Just over two years ago, like most parents, my wife Kerry and I did the unthinkable.  We entered the bedroom of our then third grader, Ella, on a cold Sunday night, and tried to communicate, in age-appropriate language, the unspeakable tragedy of Sandy Hook.

We did this against our better judgment.  We did this to protect her from inadvertent comments from other children on the bus or playground.  That night, we left her room with a piece of her innocence that will never be restored.

Op-ed submit bug

Sometimes life crashes down on us, forcing our hand.  In our hearts, we knew that she was not ready for this information, nor could she truly comprehend it. At the time she was merely 8 years old.  However, we felt powerless, similar to the feeling while standing at the shore watching a violent surf crash just in front of you.  We felt tiny and helpless.

Moments like this happen.  But, moments like this ought to be the exception and not the rule.  As adults, we can, and should, pause to consider the moments when adults seize the innocence of childhood.  We should pause because they are counting on us to do so.

Some say the measure of a civilization is how it treats its oldest, youngest, and most vulnerable citizens. In an era of overexposed, overscheduled, overstimulated, overanxious, and overstressed children, I’d say our civilization needs to take a long look in the mirror.

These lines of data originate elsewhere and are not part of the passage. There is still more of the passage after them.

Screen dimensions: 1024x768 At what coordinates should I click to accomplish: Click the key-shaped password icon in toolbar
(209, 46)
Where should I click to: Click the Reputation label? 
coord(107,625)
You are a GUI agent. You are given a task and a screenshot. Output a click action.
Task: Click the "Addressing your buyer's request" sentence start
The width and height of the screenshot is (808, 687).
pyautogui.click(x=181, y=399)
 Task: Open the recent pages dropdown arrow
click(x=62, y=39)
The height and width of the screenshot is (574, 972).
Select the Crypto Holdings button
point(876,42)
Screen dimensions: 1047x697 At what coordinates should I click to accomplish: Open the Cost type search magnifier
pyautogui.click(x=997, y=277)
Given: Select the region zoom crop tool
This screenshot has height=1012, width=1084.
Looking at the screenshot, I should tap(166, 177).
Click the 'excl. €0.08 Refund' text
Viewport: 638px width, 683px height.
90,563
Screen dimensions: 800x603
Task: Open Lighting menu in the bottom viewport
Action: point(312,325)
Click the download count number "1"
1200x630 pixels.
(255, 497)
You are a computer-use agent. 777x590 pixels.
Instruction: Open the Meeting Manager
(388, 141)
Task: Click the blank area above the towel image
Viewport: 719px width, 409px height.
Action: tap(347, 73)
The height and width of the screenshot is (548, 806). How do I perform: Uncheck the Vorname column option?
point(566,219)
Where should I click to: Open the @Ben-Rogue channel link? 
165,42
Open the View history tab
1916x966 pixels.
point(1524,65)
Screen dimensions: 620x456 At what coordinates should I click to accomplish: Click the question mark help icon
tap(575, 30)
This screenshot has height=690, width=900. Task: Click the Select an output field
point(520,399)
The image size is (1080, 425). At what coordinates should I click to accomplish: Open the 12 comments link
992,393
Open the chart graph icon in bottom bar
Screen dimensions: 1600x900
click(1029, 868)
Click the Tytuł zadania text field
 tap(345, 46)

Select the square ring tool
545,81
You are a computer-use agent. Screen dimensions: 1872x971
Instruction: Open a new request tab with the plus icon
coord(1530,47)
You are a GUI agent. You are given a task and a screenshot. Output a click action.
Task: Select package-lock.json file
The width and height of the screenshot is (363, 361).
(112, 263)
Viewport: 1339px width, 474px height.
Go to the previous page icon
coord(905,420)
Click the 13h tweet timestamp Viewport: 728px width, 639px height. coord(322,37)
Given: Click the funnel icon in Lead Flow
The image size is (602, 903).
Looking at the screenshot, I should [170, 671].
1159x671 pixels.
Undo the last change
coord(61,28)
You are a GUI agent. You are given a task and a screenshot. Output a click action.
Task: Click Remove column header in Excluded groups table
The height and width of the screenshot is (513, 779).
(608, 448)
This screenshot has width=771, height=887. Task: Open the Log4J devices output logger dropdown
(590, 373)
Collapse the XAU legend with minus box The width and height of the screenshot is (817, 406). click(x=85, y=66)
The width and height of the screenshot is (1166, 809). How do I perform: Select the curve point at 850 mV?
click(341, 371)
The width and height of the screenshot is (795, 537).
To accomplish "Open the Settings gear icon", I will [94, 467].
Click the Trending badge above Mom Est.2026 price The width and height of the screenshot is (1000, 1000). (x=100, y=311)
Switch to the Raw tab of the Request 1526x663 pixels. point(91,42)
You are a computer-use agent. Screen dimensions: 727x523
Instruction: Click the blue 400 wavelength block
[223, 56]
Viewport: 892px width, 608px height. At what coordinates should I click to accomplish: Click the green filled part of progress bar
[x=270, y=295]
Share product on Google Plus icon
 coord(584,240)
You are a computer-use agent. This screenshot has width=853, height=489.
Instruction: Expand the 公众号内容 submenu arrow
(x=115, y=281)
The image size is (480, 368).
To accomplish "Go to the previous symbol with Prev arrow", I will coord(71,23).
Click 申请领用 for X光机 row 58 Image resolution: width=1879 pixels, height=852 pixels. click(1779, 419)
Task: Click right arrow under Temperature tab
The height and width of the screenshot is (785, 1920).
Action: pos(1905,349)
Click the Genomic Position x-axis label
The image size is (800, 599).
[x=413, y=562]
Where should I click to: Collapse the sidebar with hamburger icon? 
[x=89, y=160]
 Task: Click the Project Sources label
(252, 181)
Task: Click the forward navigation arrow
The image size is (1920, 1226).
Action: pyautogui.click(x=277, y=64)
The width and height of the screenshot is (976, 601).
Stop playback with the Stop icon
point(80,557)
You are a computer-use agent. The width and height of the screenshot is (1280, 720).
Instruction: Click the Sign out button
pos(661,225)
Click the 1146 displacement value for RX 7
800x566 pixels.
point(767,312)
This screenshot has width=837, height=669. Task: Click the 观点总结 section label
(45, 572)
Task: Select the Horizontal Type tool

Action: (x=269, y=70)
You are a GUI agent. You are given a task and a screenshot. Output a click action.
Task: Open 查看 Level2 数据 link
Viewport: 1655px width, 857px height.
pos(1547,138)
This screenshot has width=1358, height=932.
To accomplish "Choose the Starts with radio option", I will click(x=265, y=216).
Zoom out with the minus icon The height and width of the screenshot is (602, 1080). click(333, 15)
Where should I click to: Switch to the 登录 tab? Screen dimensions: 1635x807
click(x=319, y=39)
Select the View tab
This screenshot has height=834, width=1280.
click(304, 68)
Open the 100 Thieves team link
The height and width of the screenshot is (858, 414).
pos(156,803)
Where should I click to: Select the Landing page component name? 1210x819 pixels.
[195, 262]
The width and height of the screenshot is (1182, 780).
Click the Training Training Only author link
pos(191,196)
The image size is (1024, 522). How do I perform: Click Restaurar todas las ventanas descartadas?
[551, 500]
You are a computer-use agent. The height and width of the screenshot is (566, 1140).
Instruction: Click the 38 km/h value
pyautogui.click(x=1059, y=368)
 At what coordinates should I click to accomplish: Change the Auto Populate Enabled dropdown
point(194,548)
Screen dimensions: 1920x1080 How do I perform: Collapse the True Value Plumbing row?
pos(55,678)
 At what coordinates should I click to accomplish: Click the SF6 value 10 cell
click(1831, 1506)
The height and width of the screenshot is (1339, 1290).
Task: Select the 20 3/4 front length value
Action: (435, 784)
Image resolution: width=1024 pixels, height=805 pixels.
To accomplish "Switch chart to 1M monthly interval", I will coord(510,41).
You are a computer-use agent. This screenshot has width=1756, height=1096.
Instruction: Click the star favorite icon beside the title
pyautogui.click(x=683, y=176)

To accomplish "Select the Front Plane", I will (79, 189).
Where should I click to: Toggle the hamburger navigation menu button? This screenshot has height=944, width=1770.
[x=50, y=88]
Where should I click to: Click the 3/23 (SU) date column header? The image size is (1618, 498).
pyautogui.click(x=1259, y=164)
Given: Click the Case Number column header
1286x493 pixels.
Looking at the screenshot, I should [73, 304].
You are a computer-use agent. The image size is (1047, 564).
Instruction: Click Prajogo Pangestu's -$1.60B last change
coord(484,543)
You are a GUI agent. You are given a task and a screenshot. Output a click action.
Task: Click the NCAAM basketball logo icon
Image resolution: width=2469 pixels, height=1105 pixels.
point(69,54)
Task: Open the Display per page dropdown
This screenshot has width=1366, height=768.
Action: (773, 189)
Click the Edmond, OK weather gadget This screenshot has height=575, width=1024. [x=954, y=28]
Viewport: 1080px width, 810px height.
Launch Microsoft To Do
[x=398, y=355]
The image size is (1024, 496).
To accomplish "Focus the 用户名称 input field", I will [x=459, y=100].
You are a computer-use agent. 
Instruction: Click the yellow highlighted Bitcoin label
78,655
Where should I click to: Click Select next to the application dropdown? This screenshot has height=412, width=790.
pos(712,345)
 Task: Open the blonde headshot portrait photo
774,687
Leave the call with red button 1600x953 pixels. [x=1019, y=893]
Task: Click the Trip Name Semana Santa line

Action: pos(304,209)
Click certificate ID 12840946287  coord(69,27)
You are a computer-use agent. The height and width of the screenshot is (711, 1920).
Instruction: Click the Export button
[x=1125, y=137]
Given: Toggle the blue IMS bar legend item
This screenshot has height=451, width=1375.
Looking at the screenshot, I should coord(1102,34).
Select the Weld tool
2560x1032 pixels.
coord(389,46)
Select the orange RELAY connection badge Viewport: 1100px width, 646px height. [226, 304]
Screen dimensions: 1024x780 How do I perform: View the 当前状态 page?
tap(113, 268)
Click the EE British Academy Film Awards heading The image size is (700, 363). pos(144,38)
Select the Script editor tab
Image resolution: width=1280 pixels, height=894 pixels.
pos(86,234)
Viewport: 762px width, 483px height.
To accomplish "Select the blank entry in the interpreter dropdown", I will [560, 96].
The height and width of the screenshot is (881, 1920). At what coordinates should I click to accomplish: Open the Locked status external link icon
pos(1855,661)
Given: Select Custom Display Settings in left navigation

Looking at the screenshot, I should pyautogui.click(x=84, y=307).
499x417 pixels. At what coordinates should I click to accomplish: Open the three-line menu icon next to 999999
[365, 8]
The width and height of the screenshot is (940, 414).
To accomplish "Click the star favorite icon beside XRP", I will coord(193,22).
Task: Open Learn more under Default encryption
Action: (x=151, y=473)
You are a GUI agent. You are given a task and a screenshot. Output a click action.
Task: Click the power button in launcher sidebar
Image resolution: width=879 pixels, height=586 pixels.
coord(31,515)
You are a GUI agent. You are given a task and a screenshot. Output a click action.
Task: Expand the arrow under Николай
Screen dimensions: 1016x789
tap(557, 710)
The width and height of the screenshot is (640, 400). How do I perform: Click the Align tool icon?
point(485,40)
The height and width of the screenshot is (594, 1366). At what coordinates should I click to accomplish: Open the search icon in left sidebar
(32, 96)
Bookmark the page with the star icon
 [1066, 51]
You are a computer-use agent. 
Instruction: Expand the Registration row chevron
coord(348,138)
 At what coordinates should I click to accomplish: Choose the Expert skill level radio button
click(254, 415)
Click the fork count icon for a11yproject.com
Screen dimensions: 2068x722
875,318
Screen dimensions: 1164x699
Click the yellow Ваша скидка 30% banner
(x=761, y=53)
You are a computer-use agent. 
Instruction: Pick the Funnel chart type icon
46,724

As a father and an educator, I believe it is time to categorically restore childhood.  Childhood is not some mythical, romantic concept memorialized in literature and film.  Childhood is real.  The innocence of childhood is not only real, but it is fundamentally necessary.  It is the foundation of human development upon which all adult stages of development rely.

The fragile thread that runs through childhood is fraying as a result of a culture that has lost its moorings.  Wrongheaded education policies, reckless media, and pathological pressure cooker achievement environments (academic and athletic) indulge adults while leaving kids hollow and empty.

The result is an emptiness that cannot be filled by reactive therapeutic or pharmacological care.  Alas, this “race to nowhere” is littered with vain academic pursuits, anxious students, and child athletes pressed to unnaturally accelerate their development in unhealthy, harmful competitive environments.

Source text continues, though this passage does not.